▶ **THE PROBLEM**:
Lines containing "Given" should be pulled from the material below.

─── SUPPLIED RECORDS ───

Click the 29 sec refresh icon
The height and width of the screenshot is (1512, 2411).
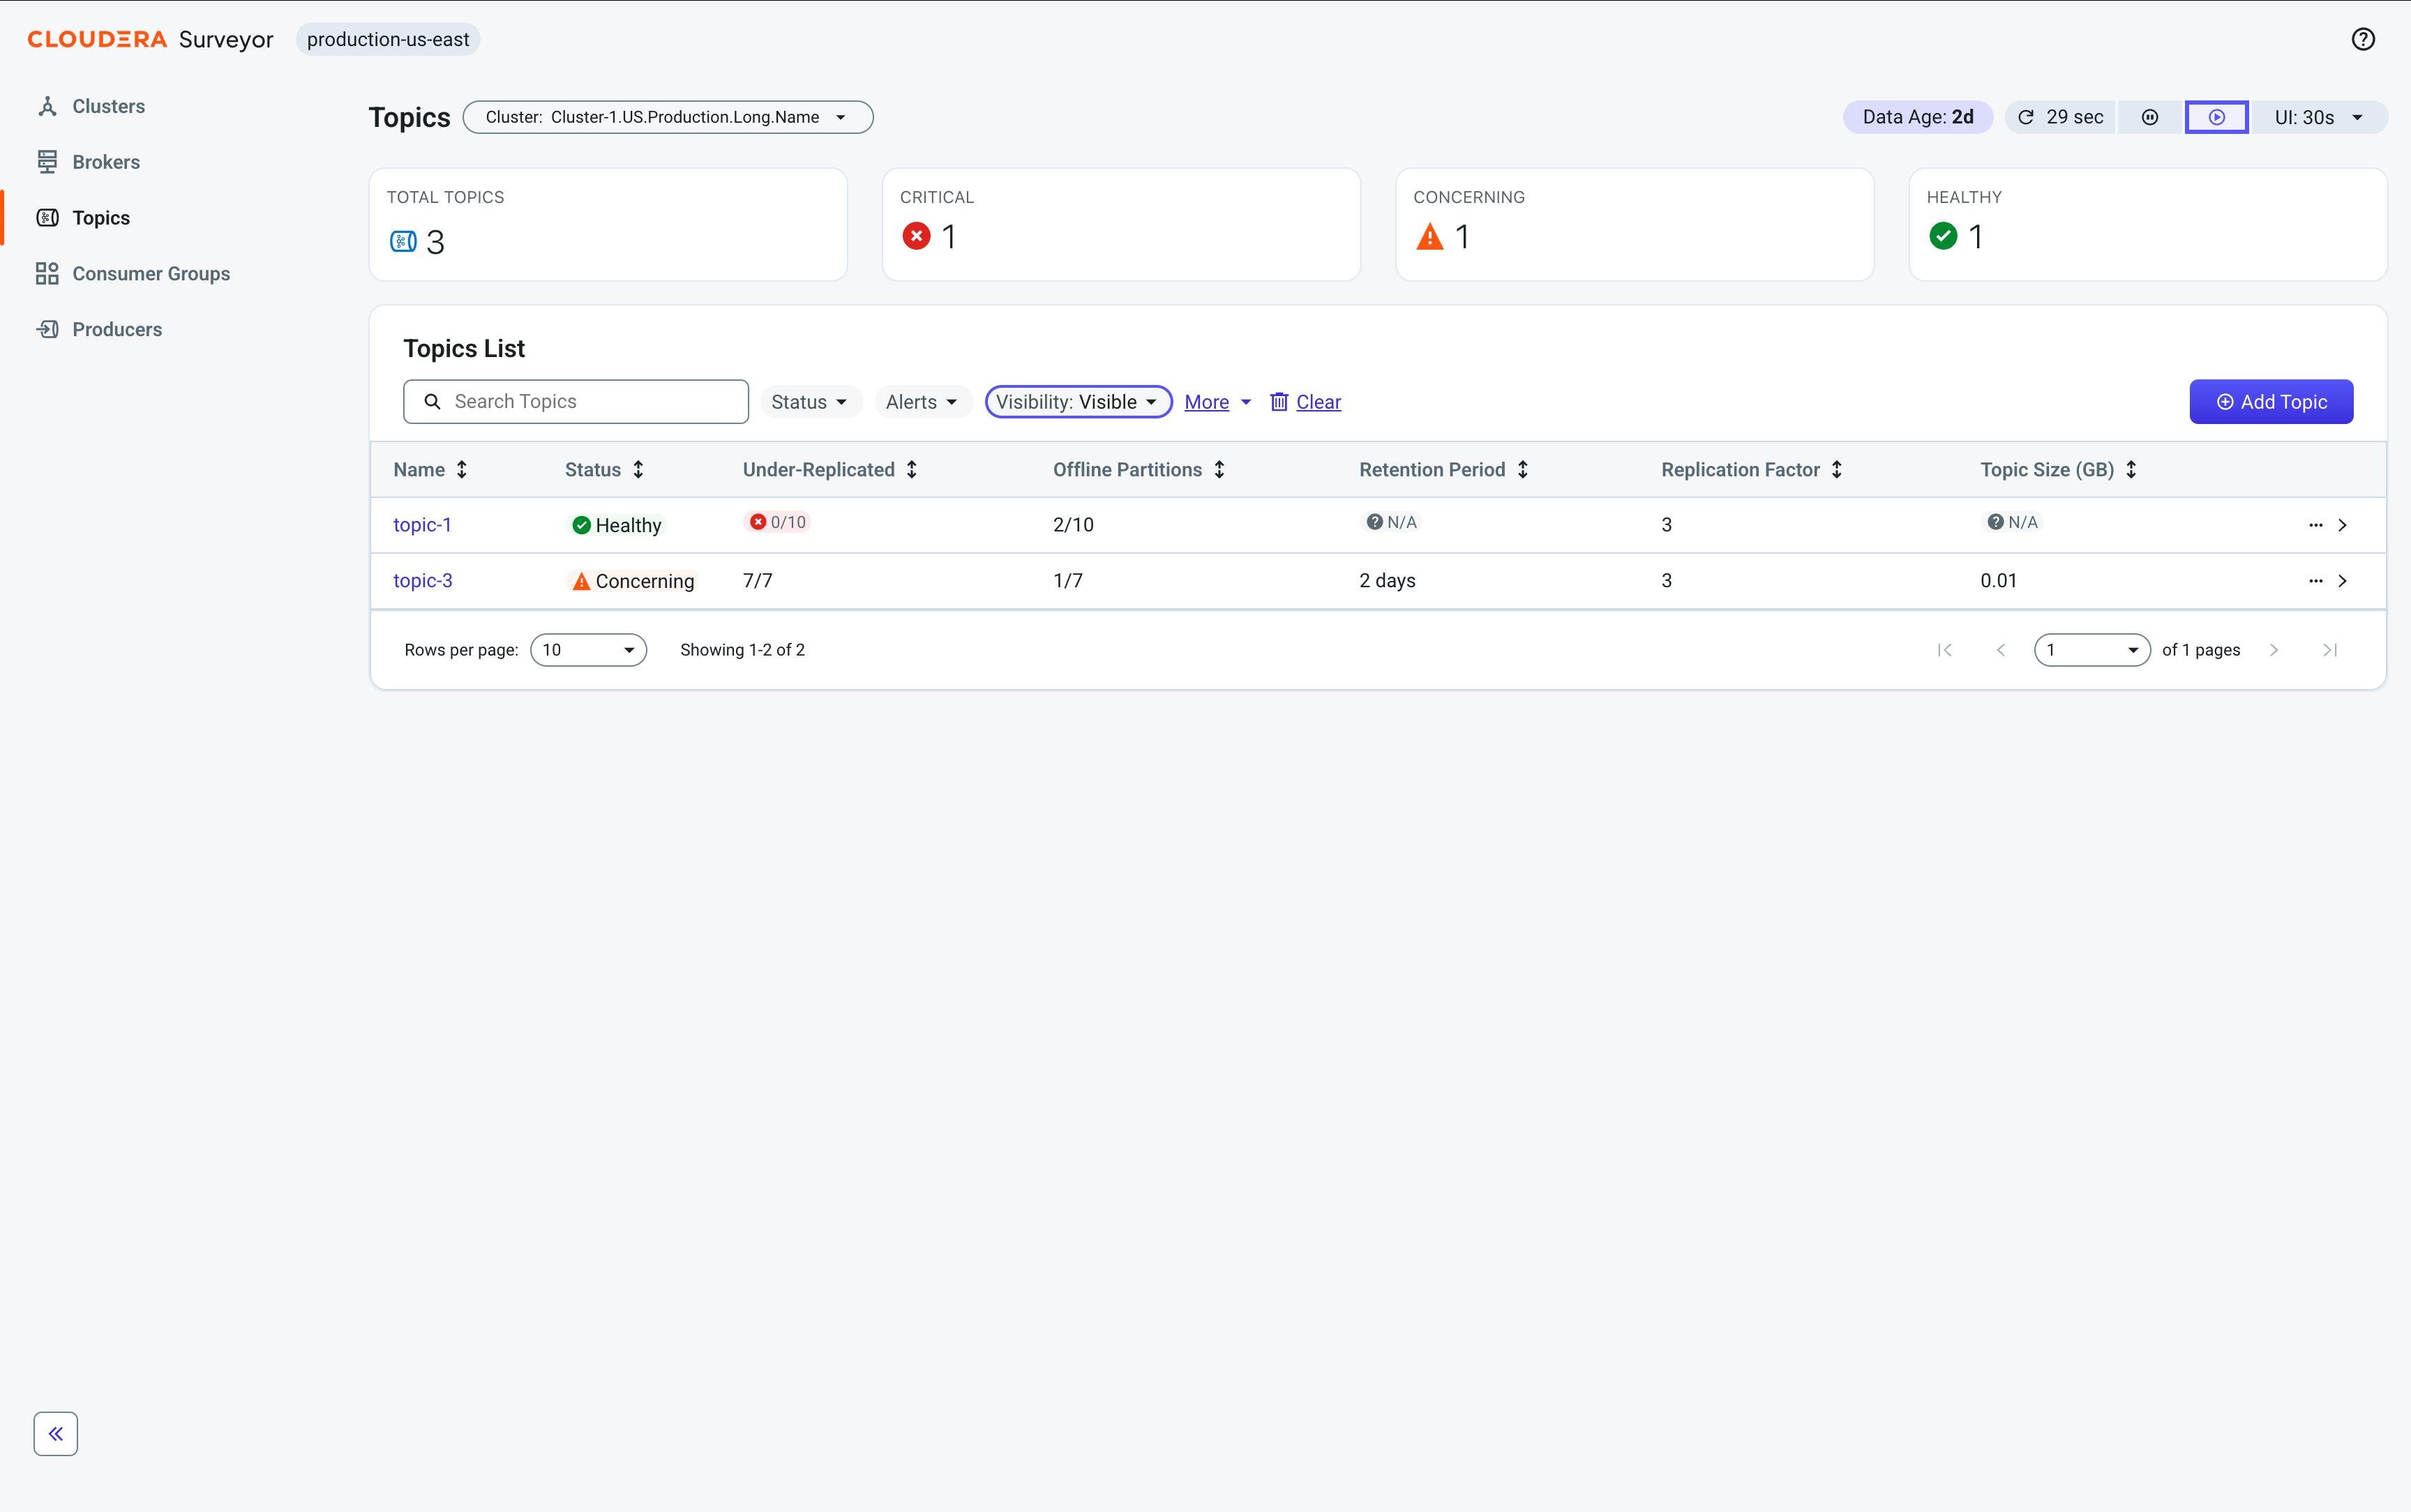pyautogui.click(x=2026, y=117)
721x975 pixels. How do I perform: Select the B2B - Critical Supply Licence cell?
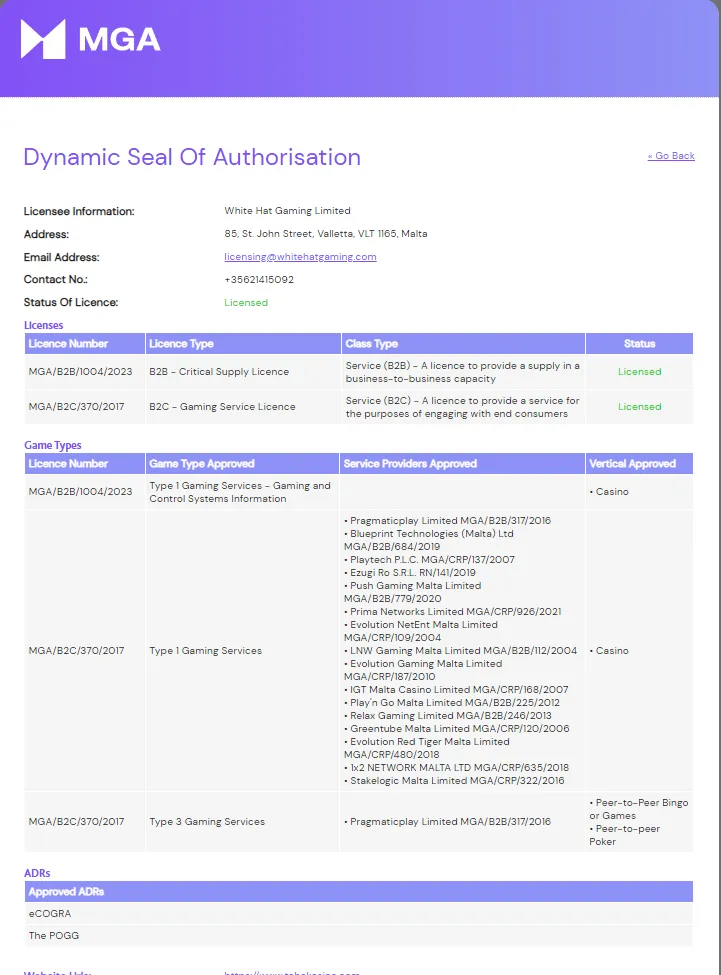pyautogui.click(x=219, y=372)
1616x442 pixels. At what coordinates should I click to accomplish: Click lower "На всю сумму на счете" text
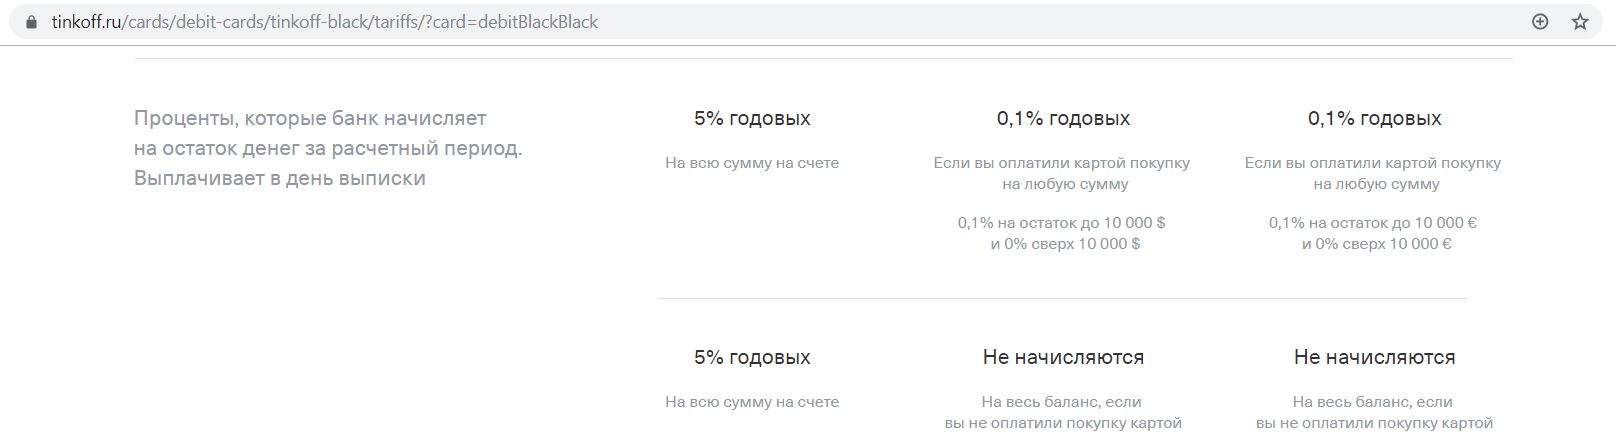[752, 402]
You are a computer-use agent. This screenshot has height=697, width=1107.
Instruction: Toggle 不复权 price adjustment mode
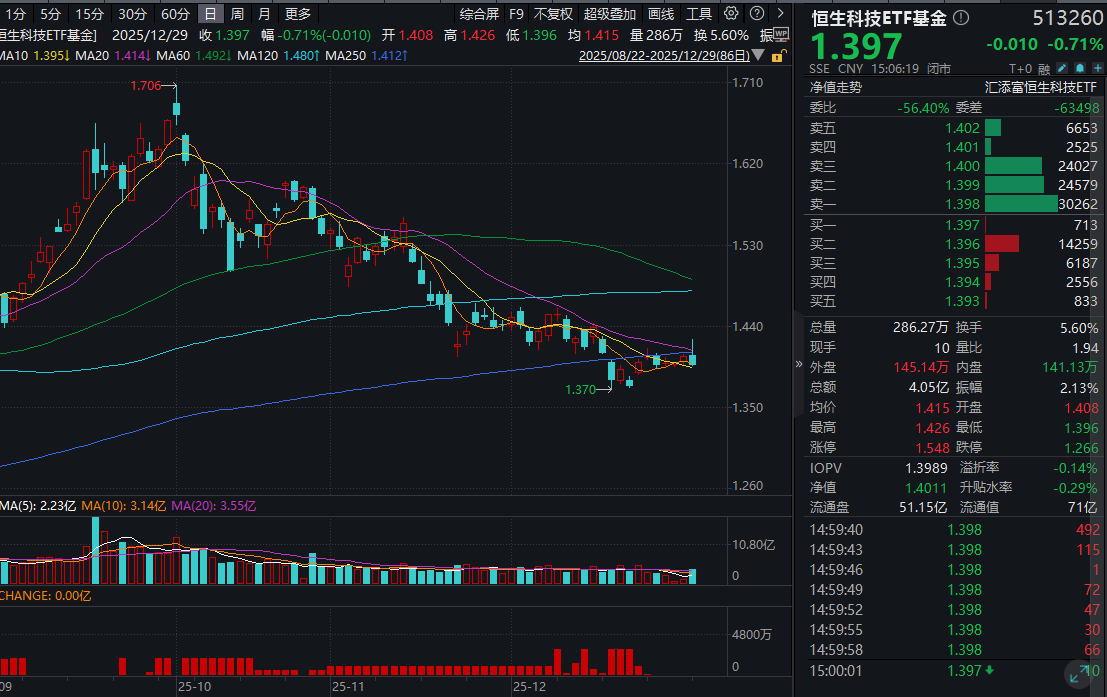[x=553, y=14]
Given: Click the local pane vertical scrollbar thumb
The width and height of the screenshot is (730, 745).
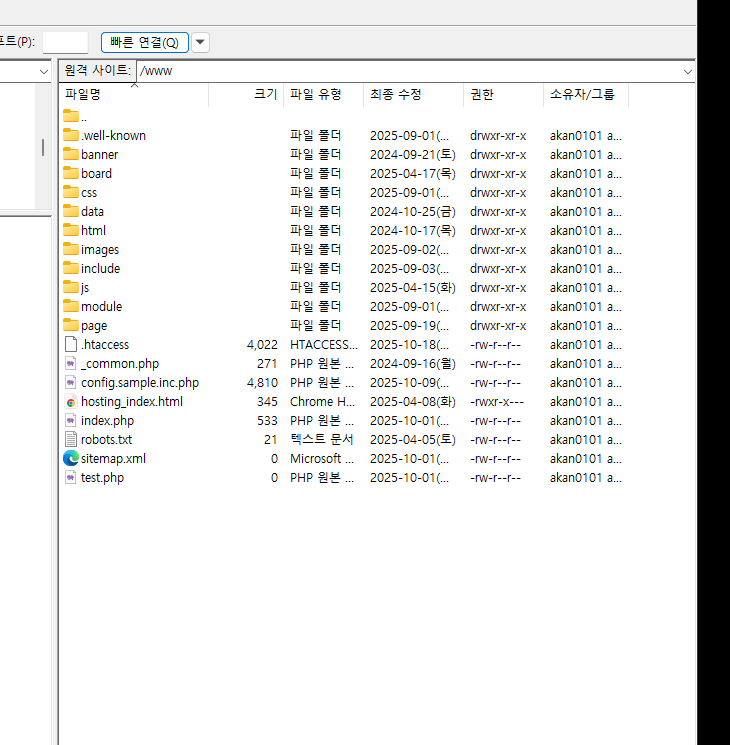Looking at the screenshot, I should click(42, 147).
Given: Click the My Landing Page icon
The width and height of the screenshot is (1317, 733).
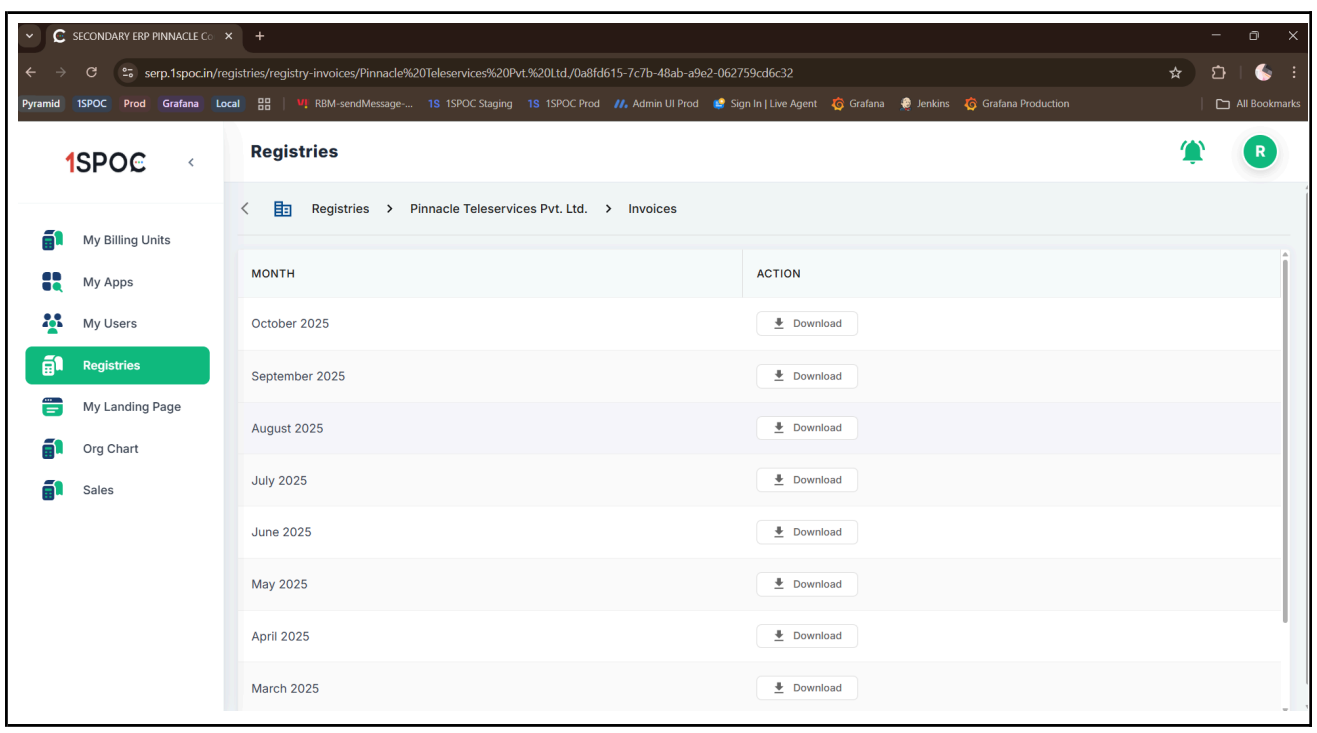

───

▶ **WRITTEN SOLUTION**:
Given: Click the local pane vertical scrollbar thumb
Given: Click the My Landing Page icon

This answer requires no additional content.